## YOUR INSTRUCTIONS
In the records that follow, show each line where the word "will" is present.

## SOURCE MATERIAL
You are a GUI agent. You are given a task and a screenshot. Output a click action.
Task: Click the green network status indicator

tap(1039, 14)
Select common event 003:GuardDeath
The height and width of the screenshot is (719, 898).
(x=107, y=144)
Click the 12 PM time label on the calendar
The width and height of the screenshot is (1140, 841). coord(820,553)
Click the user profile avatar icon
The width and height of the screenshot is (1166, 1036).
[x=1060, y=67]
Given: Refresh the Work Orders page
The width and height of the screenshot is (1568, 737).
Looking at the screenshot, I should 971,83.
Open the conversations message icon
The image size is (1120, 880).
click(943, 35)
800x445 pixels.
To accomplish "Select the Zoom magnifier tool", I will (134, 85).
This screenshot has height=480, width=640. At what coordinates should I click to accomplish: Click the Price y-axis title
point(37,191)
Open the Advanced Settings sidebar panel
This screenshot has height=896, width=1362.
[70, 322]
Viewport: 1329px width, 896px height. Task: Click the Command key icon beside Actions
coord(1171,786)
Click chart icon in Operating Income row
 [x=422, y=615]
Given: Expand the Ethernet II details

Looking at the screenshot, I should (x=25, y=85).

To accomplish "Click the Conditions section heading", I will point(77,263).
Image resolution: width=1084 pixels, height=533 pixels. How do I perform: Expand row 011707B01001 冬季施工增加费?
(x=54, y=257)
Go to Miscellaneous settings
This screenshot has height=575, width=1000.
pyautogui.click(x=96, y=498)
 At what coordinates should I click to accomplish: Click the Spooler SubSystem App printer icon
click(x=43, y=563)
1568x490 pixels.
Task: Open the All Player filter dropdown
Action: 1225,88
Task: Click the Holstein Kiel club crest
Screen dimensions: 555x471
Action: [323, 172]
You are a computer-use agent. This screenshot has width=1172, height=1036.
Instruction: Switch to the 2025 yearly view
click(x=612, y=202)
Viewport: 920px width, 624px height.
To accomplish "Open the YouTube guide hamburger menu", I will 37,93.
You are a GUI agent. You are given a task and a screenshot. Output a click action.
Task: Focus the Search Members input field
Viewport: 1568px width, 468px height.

## ANSWER TO THIS TASK
To accomplish "Select the Zoom magnifier tool", I will (134, 85).
To accomplish "Click the Conditions section heading", I will point(77,263).
To accomplish "Open the YouTube guide hamburger menu", I will 37,93.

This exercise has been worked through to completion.